There was a time when even a few cents increase in the price of gasoline or natural gas would provoke Congressional investigations, actions by state Attorneys General, and condemnations of the producer countries, the OPEC cartel and Big Oil from presidents and the heads of antitrust divisions of the Justice Department or the Federal Trade Commission. That is, until smooth, smiling Ronald Reagan came to Washington, D.C. with his mantra that “government is not the solution; government is the problem.”
Curiously, “Reagan came to Washington” back in January of 1981, so I’m having trouble understanding how that moment connects to a gasoline price increase in January 2013, some 32-years later.

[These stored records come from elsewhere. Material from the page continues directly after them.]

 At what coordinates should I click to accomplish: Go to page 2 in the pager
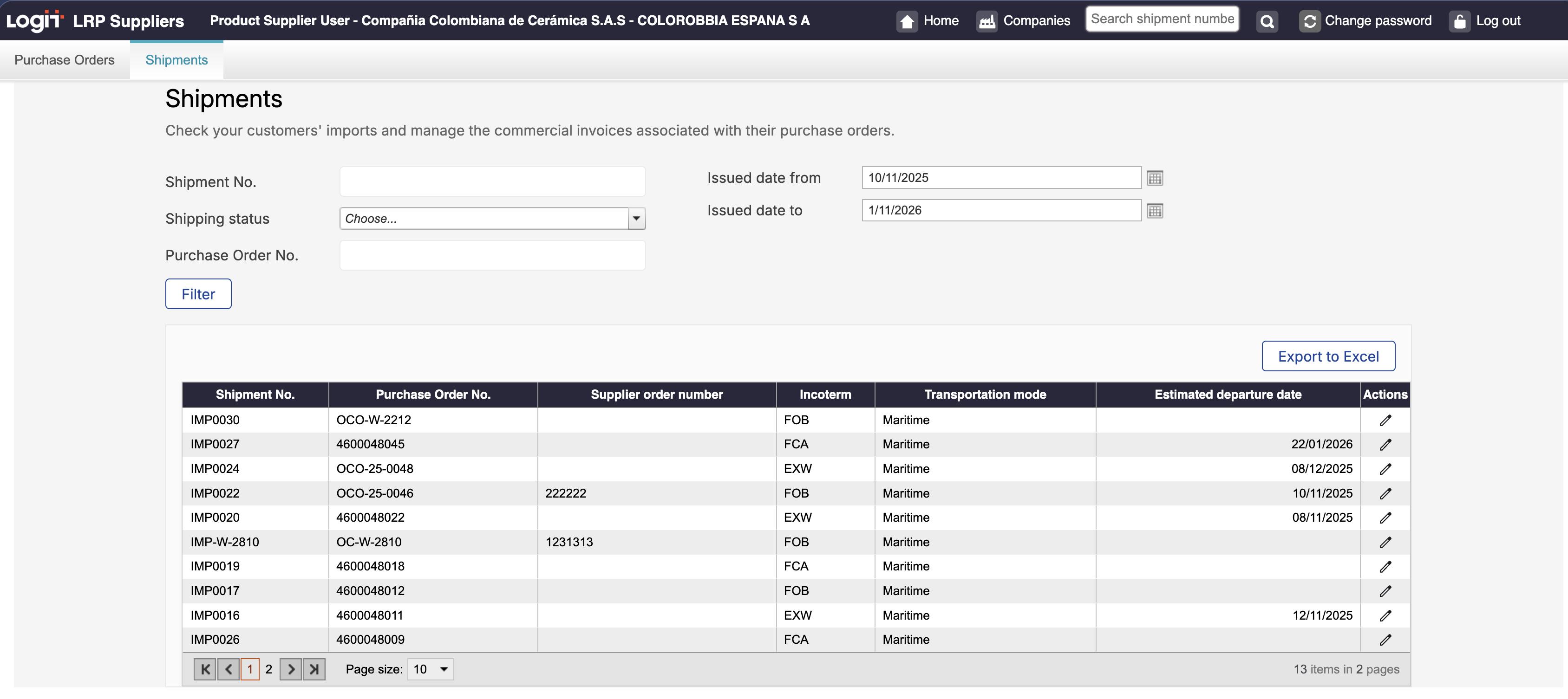pyautogui.click(x=268, y=669)
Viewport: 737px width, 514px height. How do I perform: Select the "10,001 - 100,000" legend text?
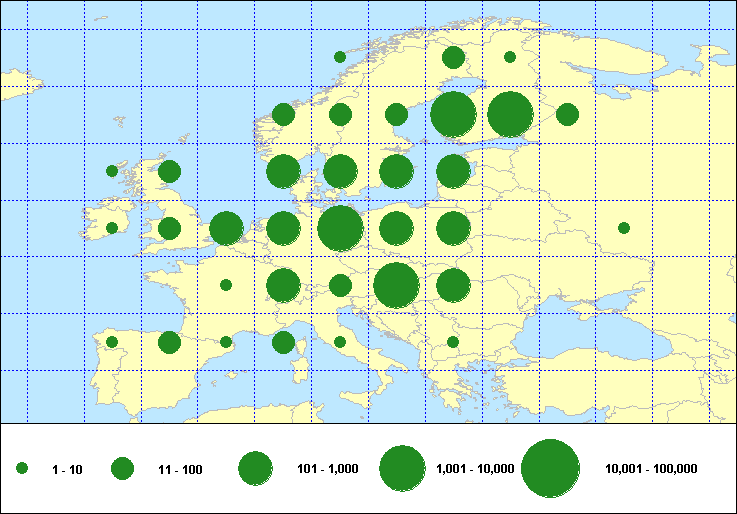tap(651, 469)
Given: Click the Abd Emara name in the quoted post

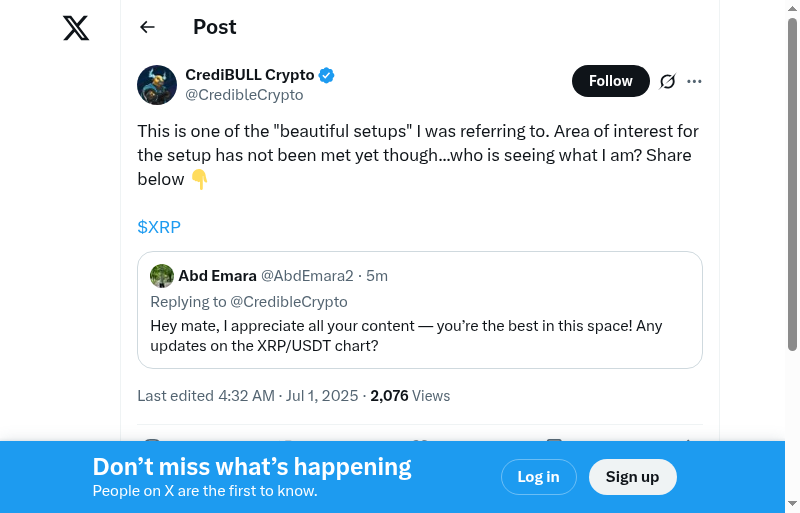Looking at the screenshot, I should tap(217, 276).
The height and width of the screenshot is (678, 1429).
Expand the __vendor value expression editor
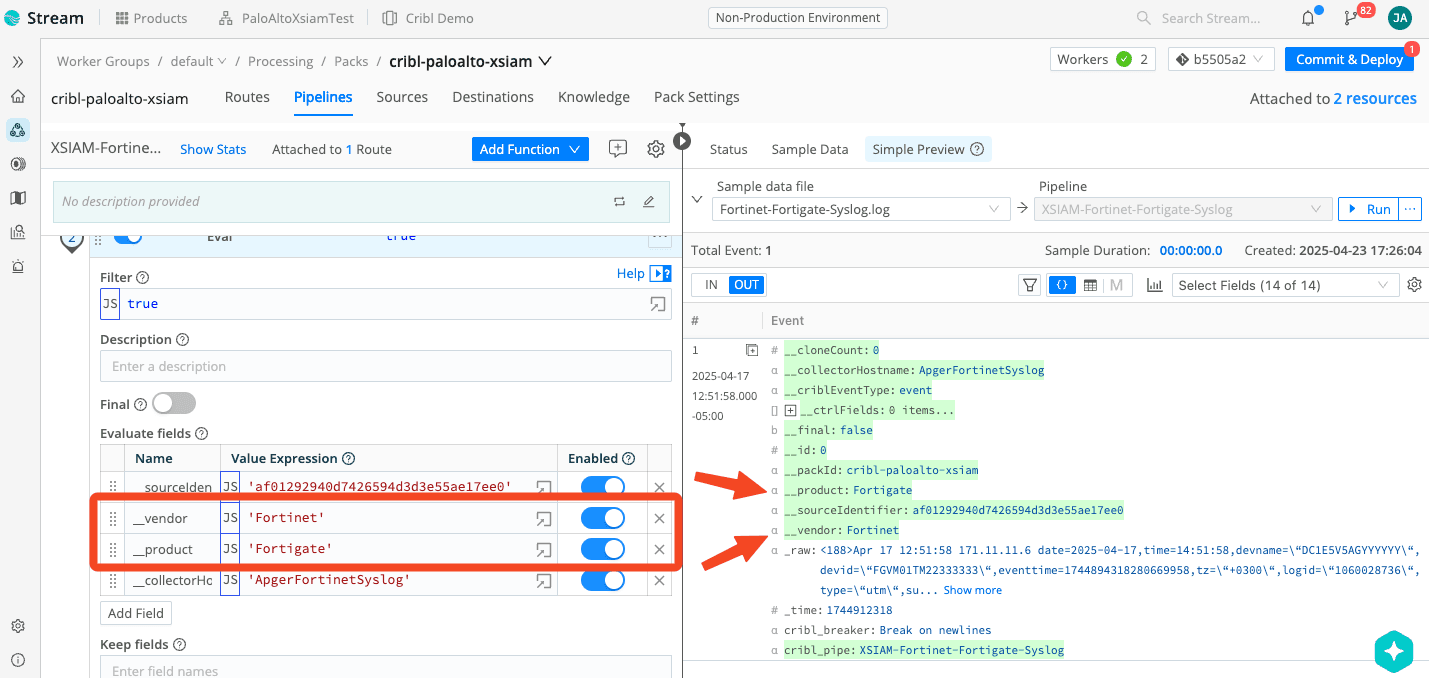point(543,518)
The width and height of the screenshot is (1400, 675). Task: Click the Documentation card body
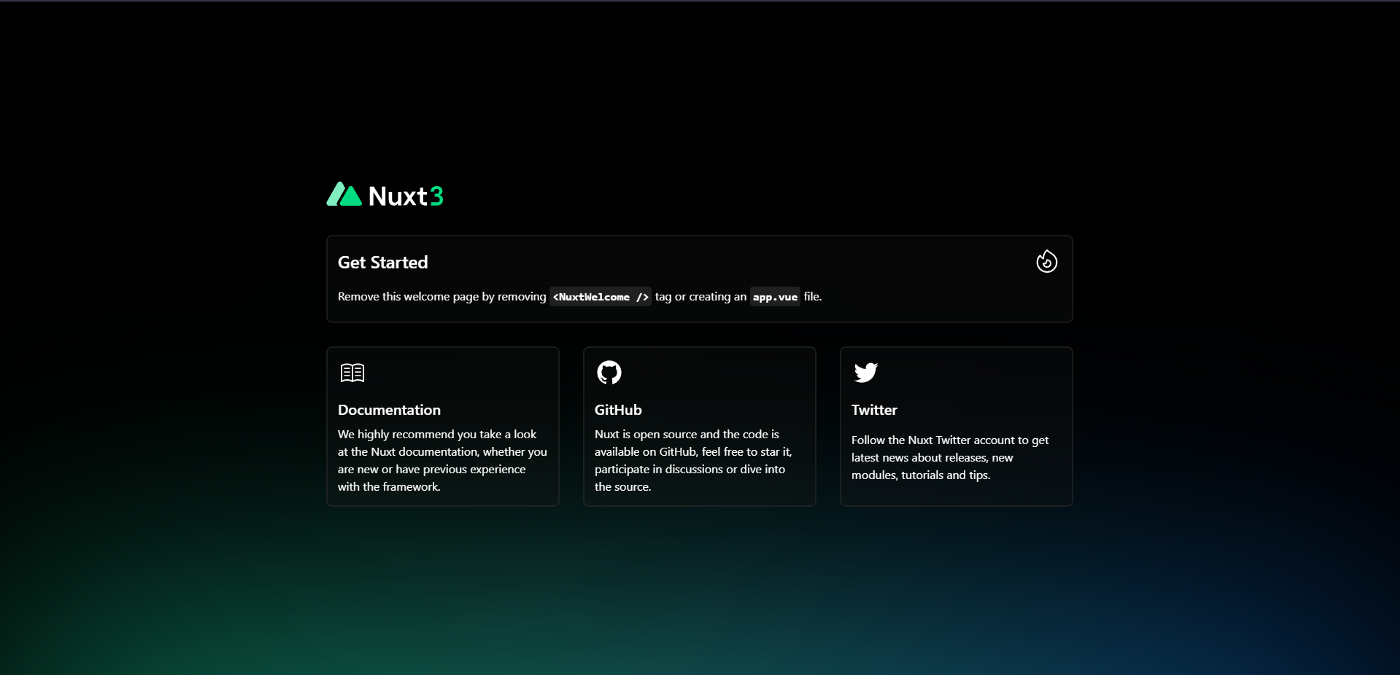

Nader might say his point is that now the industry can raise prices and not worry about government interference. But if the industry could freely raise prices without government interference, why did they wait 32 years to claim this particular 50-cent per gallon prize? Why didn’t the oil and gas industry raise their prices this much a year ago, or two years ago, or thirty?
Each price surge in recent decades seems to have different principal causes. This time it seems to have been precipitated by surging prices of crude – easily manipulated – and in the U.S. the permanent or temporary shutdown for repairs, of too many refineries.
Believe it or not, the U.S. is now a net refined petroleum importer because of the continuing refusal by the industry to rebuild or expand refinery capacity on the very sites where many refineries have been shut down, often in favor of offshore, cheaper installations.
Whenever supply and demand for refined oil products is tight, all it takes is for one or two refineries to suspend operations, other than for repairs, and the prices surge all over the country.
The “easily manipulated” price of crude oil? So again, explain why the industry keeps manipulating the price up and then back down again? Perhaps more to the point, why did the industry tolerate 15 to 20 years of low and relatively stable crude prices starting in the mid-1980s (during the Reagan administration!)?
“Easily manipulated” and yet seemingly so hard to control.
And, believe it or not Mr. Nader, the U.S. is now a net refined petroleum products exporter–not a net importer–and has been since mid-2011. Somehow, despite the continuing refusal to rebuild or expand refinery capacity, we have petroleum products in such abundance that we can ship them overseas. I’m sure once Mr. Nader figures out his facts are exactly backwards, he will immediately revise his claim and give the oil and gas industry credit for maintaining surplus refining capacity.
And it turns out that one or two refineries (in California) can suspend production and have essentially zero effect on prices anywhere in the country (but in California, as price data from last year reveals). Similarly, disruptions of refineries in the Northeast don’t seem to spread consequences too broadly across the country.
Nader thinks political grandstanding and government participation in oil markets and refinery operations is called for: Obama should use his bully-pulpit to put the heat on Congress; Obama should release oil from the Strategic Petroleum Reserve to push prices down; the Defense Department should build it own refinery capability and sell excess products into the market to suppress prices.
Nader seems to pine for the energy policies of the 1970s–before Reagan came along–but maybe he should review that decade of periodic energy crises, government oil and gas price controls, import tariffs and oil allocation schemes, calls for energy independence, and repeated Presidential addresses to the nation about the seriousness of increasing energy scarcity. I don’t think it worked as well as he seems to think it did.